The researchers, materials science and engineering PhD candidate Shuang Tang and Institute Professor Mildred Dresselhaus, explain in the announcement that this property allows an electron to travel through the material "like a beam of light", so that the electron flow in a potential future device could be many hundreds of times that of anything based on conventional silicon technology.
From the release: Similarly, in a thermoelectric application — where a temperature difference between two sides of a device creates a flow of electrical current — the much faster movement of electrons, coupled with strong thermal insulating properties, could enable much more efficient power production. This might prove useful in powering satellites by exploiting the temperature difference between their sunlit and shady sides, Tang says.
The properties of the bismuth-antimony films can also be controlled post production, by varying the ambient conditions. The thickness of the film as well as the orientation of its growth will also have an impact on its properties, the researchers said.

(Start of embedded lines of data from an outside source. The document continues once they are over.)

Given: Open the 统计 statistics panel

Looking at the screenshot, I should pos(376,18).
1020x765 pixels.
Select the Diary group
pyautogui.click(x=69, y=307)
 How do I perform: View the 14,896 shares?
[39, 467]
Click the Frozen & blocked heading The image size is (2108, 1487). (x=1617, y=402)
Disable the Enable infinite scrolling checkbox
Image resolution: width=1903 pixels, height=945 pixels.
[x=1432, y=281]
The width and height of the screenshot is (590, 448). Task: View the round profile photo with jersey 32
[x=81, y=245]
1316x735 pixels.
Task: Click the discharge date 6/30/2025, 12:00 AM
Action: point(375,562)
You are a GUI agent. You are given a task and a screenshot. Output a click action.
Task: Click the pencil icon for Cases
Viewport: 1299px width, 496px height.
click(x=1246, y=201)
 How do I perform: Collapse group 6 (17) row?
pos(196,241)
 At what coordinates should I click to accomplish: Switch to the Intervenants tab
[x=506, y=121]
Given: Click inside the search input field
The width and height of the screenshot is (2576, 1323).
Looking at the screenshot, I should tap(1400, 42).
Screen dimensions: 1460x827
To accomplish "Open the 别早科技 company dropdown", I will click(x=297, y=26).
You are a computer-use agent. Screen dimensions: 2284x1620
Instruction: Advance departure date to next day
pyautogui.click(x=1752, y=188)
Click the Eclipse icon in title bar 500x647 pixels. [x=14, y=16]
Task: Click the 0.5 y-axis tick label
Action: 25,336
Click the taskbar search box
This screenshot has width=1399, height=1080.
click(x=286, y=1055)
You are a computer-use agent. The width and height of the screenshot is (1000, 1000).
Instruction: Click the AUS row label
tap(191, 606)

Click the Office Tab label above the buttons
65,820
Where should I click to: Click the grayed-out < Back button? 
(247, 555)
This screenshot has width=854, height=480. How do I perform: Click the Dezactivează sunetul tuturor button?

This means that electrons flowing in one direction in the material may obey the classical laws of physics, while those moving perpendicularly might obey relativistic laws.
Professor Dresselhaus is clear that no such devices have yet been built, but she wants everyone to watch this space, adding that the necessary analysis could probably be done within a year.
Fellow academic Joseph Heremans, a physics proffessor at Ohio State University, notes that many of bismuth’s unusual properties have been known for some time, but "what is surprising is the richness of the system calculated by Tang and Dresselhaus. The beauty of this prediction is further enhanced by the fact that system is experimentally quite accessible…This paper should stimulate a large experimental effort."